Of course, Nader takes on the Democrats for fiddling while the world burns. What part of opposition candidate don’t these guys understand? Every part? At least they paired up Democrats and “complacency” as has most of the Left for quite some time now.
But, Nader has NEVER “attack(ed) Cobb.” I’ve never even seen a single sentence from Ralph Nader concerning the undemocratic nature of the Cobb nomination, much less any commentary on Cobb himself (or his cabal of undemocratic cronies), though they ARE running for the same position. Some folks would deem it part of the process to draw out distinctions between competing candidates. What are they attempting right here if not that? But what’s needed are real distinctions, not this fabricated nonsense we have from Segal, King and Eder.
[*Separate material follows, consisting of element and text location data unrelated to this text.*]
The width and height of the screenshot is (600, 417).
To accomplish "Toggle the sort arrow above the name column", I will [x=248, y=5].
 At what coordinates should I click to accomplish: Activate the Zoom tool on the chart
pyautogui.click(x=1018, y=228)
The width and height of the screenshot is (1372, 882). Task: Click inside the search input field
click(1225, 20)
Perhaps, they cannot find any. Just this week, the Democrats
proved once again that there isn’t even “A Dime’s Worth of Difference” between the two major parties. An overwhelming bipartisan majority of 406-16 passed a resolution linking Iraq to the Al Qaeda attacks on the World Trade Center and the Pentagon. Every credible analysis, including that of the barely credible 9/11 Commission, concluded that no such links ever existed.
Inanity: “To vanquish ‘the politics of lesser-evilism’ once and for all, we encourage the left to focus its energies on Instant Runoff Voting. Under IRV, voters rank candidates in the order of their preferences. Candidates with the lowest vote totals are eliminated and their votes are transferred to their supporters’ next most preferred candidates. This process is repeated until a candidate achieves a majority.”
So, there you have it. This Nader-derived fantasy solution, one that they failed to even use at their own nominating convention, should be the “focus” of the left. Though highly unlikely, we’ll adopt a Parliamentary Democracy in the USA before this IRV beast ever gets off the ground, even if it was desired by the greater public more than it was by the GP in its own internal processes.
But perhaps the most disingenuous part of the whole sorry screed is this:
“Even worse, in several states Nader will be the candidate of the right-wing Reform Party, meaning that voting for him in those states will help the Reform Party maintain its ballot lines, thereby aiding in voicing that party’s radical xenophobia.”
That’s right: bash Ross Perot and the Reform Party which DID cause the reelection defeat of Bush the Elder, giving us that other Kerry champion, Bill Clinton. At the same time, maintaining the Green Party’s ballot lines matters not at all, as Cobb himself has said in an interview with Michael Albert at Z-Net, “I am not very concerned with my vote total.” The Green Party is in danger of losing hard-won (yes, by Nader and his running mate, Peter Camejo) ballot status in a dozen sates – a certainty given Cobb’s microscopic polling.
I have yet to hear a single Republican (and yes, I know quite a few) disparage Ross Perot and the millions who voted for him; content to bide their time knowing they would need those Perot voters in the future and that alienating them further was, indeed, “counterproductive.” Yet, the Cobbite caucus of the Democratic Party consistently and mindlessly insults the very guy who “built the Green Party” AND the 2.7 million who voted Green last election. Talk about “little concern for…the lives (and rights) of voters!”
In writing a piece last year on his safe state strategy called “Growing the Greens” Cobb noted, “In the battleground states that will decide the election, we understand if you won’t vote for our ticket this time. That’s OK.”
And, we understand, as well. On this point Cobb did display more pragmatism and principle than one can find in Segal, King and Eder’s shrill, defeatist rant or even the statement of the 70 Nader ex-pats. How brainless of them to join the Democrats in trashing Nader and Nader supporters. How dim-witted are these whiny, begging, yet hostile efforts on behalf of the other half of the War Party duopoly? The only possible result is the destruction of the very raison d’être of the Green Party. How’s that for “Impact?”